━━ Extrait fourni ━━
Car cette voix de Sophie, ce n’était qu’un filet de voix soutenu de pauvres poumons sans force, sans étendue, sans ampleur.

« C’est le plus bel asthme que j’aie entendu chanter, » disait Galiani de Sophie ; mais cela, ce rien, cet asthme, écoutez-le : voilà, ô merveille ! la voix plaintive de Psyché entourée de la foudre et de l’enfer ; cette voix, c’est la voix d’Iphise ; cette voix, c’est la voix de Thélaïre ; cette voix, c’est la voix amoureuse de la fille d’Agamemnon cherchant des yeux Achille parmi l'armée en fête ; la voix mourante d’Iphigénie, traînée à l’autel et tendant la tête en implorant les dieux ! Son âme a fait sa voix, et son visage est le portrait de son âme.
━━━
* Série de tâches *
**a)** Selon l'extrait, d'où vient la force expressive d'une voix aussi faible que celle de Sophie ? Répondez en une à trois phrases.
**b)** Indiquez, s'il vous plaît, si chaque affirmation concorde avec l'extrait, en répondant par oui ou par non et en citant les mots décisifs : (i) Galiani a qualifié le chant de Sophie d'asthme. (ii) La voix de Sophie reposait sur des poumons puissants. (iii) La voix de Sophie est rapprochée de celle d'Iphigénie conduite à l'autel.
Les lignes proviennent d'une autre source que l'extrait.
━━ Données fournies ━━
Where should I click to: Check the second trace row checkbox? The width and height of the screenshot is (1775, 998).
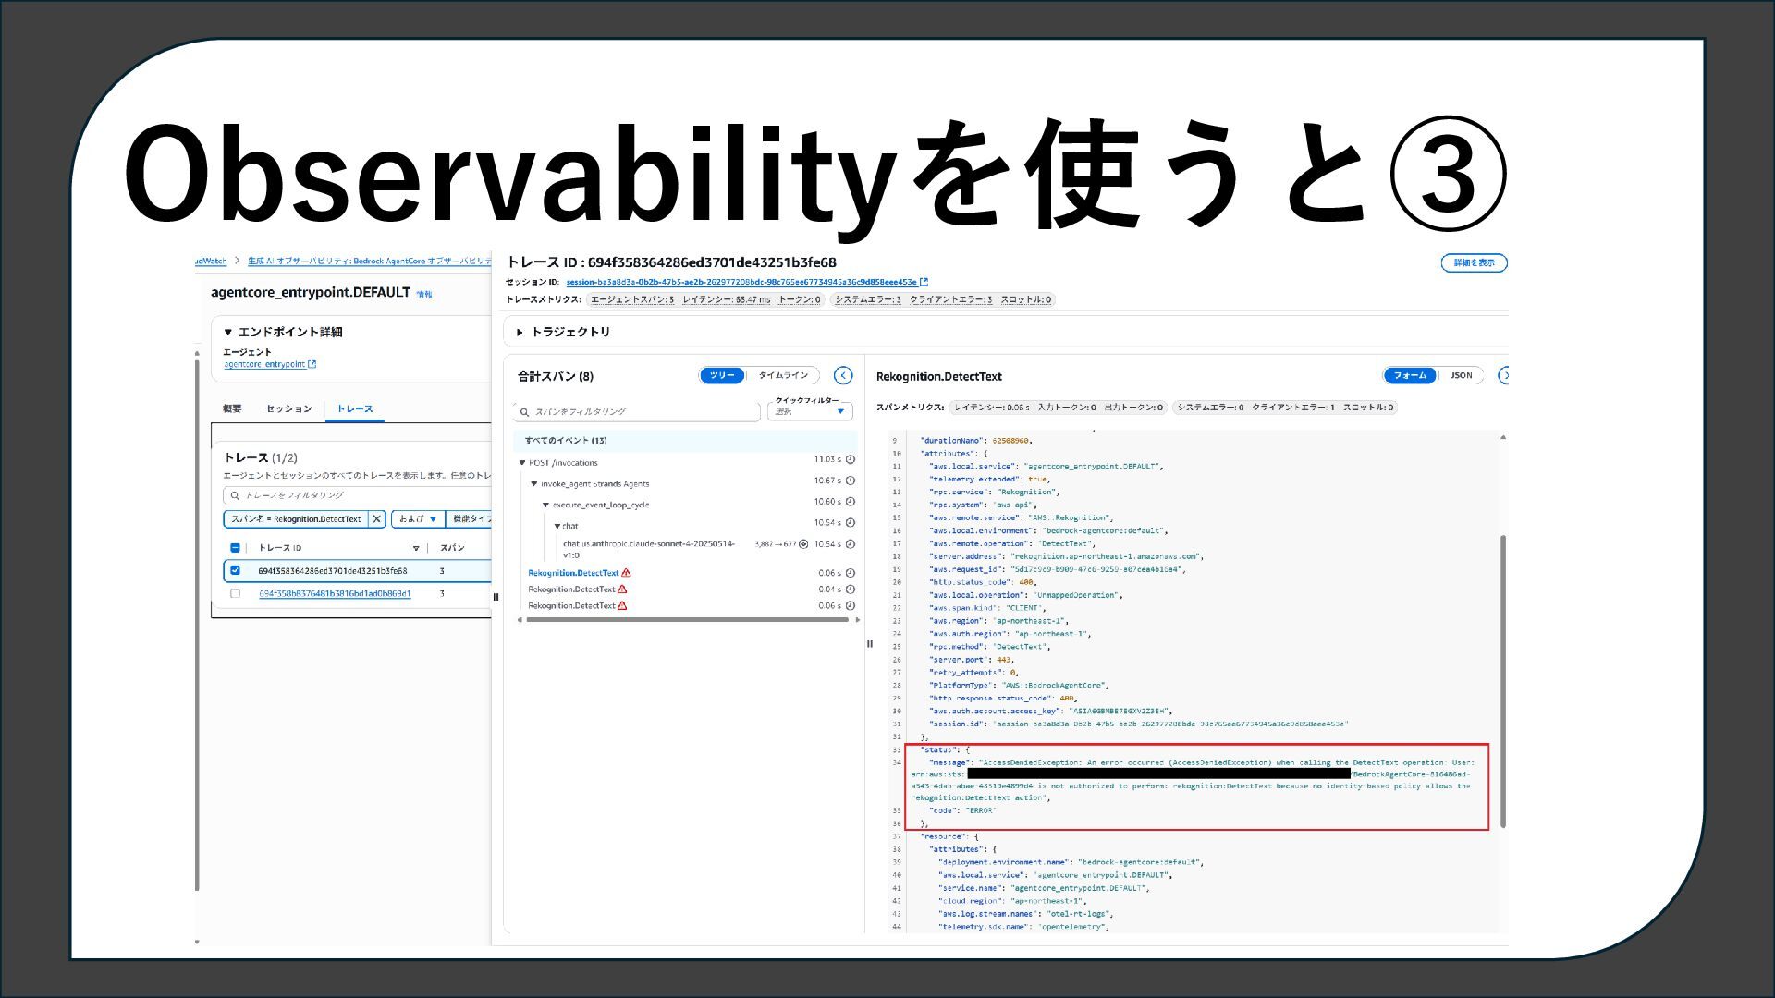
━━━
━━ Données fournies ━━
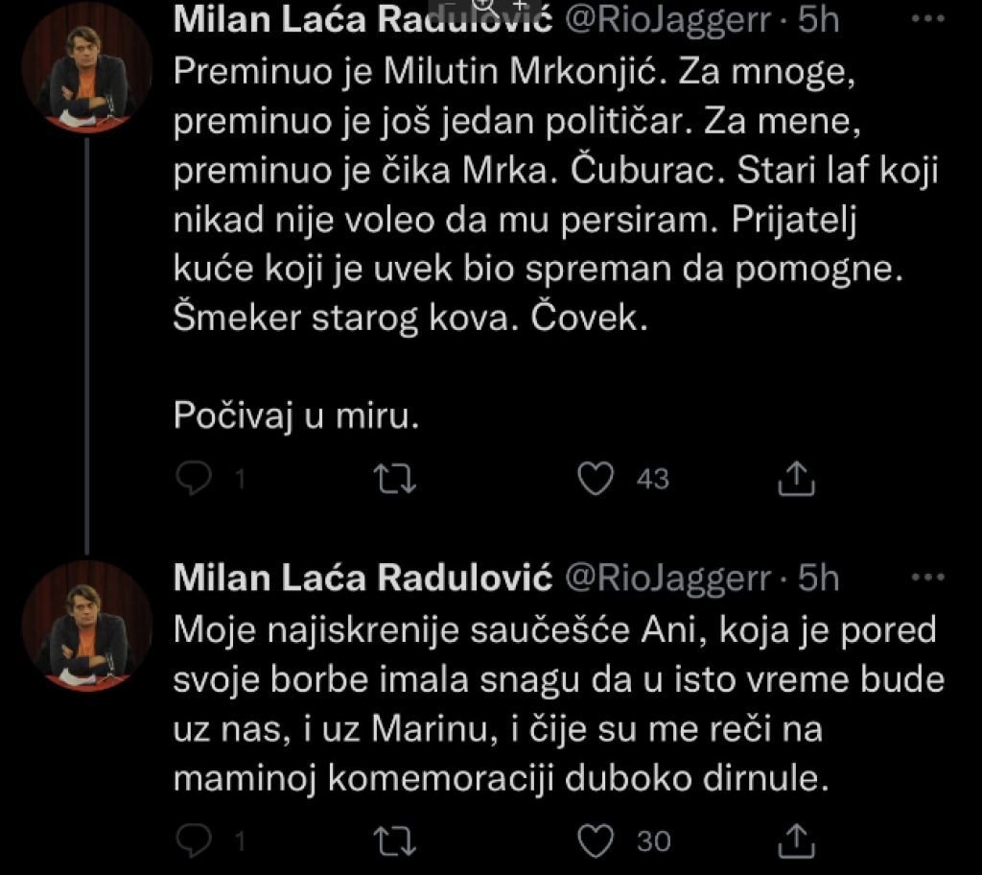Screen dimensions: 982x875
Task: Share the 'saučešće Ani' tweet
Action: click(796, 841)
━━━
* Réponses *
**a)** La voix de Sophie n'est qu'un filet soutenu par de pauvres poumons sans force, mais c'est son âme qui lui donne son expression : « Son âme a fait sa voix ». Son visage est d'ailleurs le portrait de cette âme.

**b)**
(i) Oui : « C’est le plus bel asthme que j’aie entendu chanter, » disait Galiani de Sophie.
(ii) Non : « un filet de voix soutenu de pauvres poumons sans force ».
(iii) Oui : « la voix mourante d’Iphigénie, traînée à l’autel ».